WHAT THE EXERCISE ASKS: Each line of the entries below that holds "will" is needed, copied in full.

Stored data:
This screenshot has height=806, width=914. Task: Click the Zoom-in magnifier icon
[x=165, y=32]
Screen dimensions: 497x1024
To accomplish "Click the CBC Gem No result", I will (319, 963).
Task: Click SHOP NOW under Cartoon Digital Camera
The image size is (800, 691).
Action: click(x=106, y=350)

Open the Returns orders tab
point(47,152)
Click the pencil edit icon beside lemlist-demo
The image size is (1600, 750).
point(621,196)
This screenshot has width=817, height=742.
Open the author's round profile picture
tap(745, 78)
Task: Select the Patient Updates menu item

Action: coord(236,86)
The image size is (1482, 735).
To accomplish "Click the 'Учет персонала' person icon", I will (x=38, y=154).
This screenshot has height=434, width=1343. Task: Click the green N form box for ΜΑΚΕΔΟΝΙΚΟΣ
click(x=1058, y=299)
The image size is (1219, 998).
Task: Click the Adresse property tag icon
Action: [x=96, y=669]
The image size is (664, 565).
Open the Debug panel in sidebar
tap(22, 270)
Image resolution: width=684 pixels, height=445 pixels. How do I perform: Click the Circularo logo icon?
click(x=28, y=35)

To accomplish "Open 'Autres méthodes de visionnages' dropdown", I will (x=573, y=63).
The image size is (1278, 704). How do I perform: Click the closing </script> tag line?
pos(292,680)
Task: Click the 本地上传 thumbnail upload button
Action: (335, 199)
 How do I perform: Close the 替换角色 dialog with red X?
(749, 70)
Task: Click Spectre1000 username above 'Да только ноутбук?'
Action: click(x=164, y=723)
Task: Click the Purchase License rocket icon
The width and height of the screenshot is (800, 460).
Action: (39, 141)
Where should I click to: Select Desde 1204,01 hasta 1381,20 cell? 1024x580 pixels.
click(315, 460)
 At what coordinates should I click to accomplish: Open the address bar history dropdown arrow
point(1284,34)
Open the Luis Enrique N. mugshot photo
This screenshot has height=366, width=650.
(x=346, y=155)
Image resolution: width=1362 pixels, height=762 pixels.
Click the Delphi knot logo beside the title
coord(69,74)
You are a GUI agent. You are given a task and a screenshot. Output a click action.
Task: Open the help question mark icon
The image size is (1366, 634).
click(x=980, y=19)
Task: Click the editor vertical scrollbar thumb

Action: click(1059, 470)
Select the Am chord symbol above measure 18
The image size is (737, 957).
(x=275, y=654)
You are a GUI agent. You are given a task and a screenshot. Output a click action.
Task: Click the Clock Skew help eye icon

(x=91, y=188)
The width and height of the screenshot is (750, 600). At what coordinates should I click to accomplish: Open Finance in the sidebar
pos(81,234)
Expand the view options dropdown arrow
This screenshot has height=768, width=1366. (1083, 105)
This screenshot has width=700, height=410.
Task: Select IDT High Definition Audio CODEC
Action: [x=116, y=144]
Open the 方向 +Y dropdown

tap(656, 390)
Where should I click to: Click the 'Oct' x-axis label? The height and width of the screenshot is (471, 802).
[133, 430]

ANSWER TO THIS EXERCISE:
To accomplish "Click the CBC Gem No result", I will (319, 963).
To accomplish "Click the 'Учет персонала' person icon", I will (x=38, y=154).
To accomplish "Open 'Autres méthodes de visionnages' dropdown", I will (x=573, y=63).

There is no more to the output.